I clearly don’t have a badly broken leg, but the swelling and physical exam indicate that maybe something is chipped or broken on my patella (kneecap bone). I mentioned I couldn’t move my right leg below the knee and I’m sure that was noted, but my comment rings no bells. The patella fixation was firmly in place and would remain in place for weeks.
An aide rolls me over to an internal x-ray area right in the ER, where pair of very gentle, very competent, and very kind techs take and develop 3 or 4 shots of my knee. The process is painless, including the positioning and moving.
Digression: The x-ray process is not always so nice. While in high school I dislocated the middle finger of my right hand playing football, and because of the extreme swelling an x-ray was ordered. The x-ray techs spent a very long time positioning my hand using small sandbags.
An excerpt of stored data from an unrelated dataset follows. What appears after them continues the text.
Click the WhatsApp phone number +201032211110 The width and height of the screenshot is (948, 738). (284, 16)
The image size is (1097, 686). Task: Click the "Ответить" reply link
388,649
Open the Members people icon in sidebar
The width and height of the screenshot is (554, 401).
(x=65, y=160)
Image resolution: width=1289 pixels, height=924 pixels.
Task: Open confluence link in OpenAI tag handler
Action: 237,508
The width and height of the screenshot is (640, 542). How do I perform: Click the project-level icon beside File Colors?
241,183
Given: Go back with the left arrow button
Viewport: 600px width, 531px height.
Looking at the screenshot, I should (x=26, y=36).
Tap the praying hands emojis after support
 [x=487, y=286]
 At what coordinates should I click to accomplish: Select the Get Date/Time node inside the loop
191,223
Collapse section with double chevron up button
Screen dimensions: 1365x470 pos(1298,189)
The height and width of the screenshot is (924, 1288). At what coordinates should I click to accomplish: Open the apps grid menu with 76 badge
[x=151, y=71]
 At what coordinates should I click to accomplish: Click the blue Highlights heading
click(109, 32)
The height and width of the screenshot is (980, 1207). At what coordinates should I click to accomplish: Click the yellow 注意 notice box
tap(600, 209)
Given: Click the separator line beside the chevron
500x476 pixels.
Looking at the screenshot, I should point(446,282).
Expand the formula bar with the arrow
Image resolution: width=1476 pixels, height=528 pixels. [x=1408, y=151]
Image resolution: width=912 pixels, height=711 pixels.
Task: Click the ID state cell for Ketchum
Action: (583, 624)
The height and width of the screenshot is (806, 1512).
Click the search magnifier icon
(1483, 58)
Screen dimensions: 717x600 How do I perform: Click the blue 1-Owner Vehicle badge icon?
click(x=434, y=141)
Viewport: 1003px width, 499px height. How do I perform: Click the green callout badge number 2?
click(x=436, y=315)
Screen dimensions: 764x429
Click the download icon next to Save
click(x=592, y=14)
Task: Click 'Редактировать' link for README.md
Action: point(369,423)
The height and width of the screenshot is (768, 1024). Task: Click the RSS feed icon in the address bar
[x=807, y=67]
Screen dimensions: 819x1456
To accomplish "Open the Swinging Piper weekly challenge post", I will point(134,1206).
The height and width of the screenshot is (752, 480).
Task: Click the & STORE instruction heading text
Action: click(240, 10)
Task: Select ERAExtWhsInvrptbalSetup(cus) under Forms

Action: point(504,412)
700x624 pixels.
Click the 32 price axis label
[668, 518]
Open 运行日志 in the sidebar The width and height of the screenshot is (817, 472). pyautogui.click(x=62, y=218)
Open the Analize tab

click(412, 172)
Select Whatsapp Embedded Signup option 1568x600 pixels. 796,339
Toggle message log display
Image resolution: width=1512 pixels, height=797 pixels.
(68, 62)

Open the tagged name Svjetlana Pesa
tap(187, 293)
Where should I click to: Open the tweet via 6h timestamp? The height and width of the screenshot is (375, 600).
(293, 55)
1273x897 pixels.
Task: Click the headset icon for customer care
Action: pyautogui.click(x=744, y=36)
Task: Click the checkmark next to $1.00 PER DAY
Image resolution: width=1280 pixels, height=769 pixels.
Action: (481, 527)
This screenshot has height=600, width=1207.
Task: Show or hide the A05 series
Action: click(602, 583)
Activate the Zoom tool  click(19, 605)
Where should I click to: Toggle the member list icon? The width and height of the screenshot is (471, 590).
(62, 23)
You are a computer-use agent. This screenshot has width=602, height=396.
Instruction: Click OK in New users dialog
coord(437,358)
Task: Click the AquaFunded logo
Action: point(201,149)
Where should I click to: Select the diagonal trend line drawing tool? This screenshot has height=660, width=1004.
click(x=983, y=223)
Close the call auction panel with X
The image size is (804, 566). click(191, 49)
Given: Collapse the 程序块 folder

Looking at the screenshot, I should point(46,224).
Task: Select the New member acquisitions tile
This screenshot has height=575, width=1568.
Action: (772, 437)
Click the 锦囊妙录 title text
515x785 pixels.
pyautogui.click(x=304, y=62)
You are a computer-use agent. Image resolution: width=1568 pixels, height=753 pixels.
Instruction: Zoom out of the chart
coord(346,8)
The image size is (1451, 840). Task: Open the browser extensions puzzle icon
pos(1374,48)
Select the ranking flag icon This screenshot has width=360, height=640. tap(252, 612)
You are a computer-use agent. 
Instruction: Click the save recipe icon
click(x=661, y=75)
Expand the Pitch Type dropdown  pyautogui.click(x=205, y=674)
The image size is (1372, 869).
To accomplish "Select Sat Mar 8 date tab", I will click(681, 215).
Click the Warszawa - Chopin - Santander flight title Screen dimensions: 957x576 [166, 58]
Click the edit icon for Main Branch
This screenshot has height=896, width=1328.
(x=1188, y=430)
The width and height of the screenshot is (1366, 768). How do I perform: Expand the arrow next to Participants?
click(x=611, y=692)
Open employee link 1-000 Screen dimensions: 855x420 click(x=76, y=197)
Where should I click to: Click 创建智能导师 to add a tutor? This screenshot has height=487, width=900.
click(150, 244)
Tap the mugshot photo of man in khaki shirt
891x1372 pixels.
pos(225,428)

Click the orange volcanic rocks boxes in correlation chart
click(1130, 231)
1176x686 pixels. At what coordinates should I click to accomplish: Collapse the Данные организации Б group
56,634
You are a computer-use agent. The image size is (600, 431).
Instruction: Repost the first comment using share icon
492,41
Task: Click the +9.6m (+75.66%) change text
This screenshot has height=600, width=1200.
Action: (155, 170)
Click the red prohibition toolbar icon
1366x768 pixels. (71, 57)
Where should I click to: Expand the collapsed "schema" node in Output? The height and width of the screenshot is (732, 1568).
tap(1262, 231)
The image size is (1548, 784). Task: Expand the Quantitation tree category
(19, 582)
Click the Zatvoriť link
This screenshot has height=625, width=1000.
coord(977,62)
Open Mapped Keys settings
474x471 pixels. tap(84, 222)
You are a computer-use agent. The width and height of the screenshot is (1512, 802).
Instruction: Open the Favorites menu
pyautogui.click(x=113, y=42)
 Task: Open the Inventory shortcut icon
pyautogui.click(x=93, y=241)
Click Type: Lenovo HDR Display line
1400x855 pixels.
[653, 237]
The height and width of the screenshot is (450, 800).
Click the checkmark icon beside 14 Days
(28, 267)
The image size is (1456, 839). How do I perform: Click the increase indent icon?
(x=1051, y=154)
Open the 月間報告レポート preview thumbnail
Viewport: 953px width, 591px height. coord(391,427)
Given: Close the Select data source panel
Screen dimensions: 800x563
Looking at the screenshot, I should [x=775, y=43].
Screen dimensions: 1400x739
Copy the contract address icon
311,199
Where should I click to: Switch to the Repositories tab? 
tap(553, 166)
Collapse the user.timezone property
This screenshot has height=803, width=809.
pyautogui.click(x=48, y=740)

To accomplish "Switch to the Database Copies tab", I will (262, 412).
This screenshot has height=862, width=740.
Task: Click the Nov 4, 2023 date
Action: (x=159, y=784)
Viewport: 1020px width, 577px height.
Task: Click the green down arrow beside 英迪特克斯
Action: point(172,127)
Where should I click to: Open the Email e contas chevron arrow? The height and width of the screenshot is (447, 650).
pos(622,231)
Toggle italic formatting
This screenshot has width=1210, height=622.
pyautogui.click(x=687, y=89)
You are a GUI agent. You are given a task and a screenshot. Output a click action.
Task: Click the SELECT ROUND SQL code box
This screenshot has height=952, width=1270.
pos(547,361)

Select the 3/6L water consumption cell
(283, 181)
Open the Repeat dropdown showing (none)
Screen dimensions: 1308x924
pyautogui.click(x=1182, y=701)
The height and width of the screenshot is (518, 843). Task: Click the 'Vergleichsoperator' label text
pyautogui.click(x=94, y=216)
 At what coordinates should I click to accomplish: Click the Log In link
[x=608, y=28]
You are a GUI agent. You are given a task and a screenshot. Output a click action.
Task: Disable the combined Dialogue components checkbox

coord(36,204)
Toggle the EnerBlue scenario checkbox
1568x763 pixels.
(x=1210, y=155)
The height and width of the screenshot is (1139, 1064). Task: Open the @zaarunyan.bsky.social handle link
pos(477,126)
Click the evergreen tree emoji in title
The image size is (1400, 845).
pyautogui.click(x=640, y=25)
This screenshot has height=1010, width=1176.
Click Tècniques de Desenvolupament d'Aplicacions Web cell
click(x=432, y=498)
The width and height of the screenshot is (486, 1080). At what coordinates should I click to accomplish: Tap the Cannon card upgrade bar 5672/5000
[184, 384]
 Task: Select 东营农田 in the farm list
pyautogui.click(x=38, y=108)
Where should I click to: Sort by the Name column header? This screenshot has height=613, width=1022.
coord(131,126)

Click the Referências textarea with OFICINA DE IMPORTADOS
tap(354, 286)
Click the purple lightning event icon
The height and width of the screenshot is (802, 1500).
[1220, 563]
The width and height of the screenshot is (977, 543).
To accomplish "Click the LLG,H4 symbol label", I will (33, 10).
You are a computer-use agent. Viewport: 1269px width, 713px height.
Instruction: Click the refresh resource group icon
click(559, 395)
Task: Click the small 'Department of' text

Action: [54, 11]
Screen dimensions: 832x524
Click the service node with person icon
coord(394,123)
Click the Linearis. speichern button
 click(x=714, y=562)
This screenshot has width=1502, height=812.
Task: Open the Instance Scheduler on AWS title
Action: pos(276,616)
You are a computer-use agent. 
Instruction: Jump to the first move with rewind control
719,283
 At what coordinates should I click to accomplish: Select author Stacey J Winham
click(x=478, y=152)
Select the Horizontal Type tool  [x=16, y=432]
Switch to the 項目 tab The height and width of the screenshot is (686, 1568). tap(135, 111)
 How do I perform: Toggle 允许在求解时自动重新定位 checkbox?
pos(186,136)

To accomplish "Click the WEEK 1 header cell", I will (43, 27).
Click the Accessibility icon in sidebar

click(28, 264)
It took seemingly forever and I was left with a wrist that hurt as much as the finger. The corker was the x-rays were so blurry that it was impossible to tell whether I had a hairline fracture or not.
So the DCMH x-ray techs were great!
I get rolled back to my assigned cubie. A nice young resident comes in and shows me the films. There are dark spots at each upper corner of the patella. These may be normal or they may be chips. There’s enough pain to blur the issue and x-rays can’t show everything (something I was to learn way too much about in the next few months). He gives me two Percocets and a cup of water, and grabs a knee immobilizer, which he proceeds to put on. As he’s putting it on I understand why he gave me the Percocets first. It doesn’t hurt my knee at all, but digs deeply into my groin.
Next an orderly comes over with a pair of crutches, which he sizes for me and helps me up onto. I get some advice, some demonstration, and two sheets of how-to-use-crutches instructions.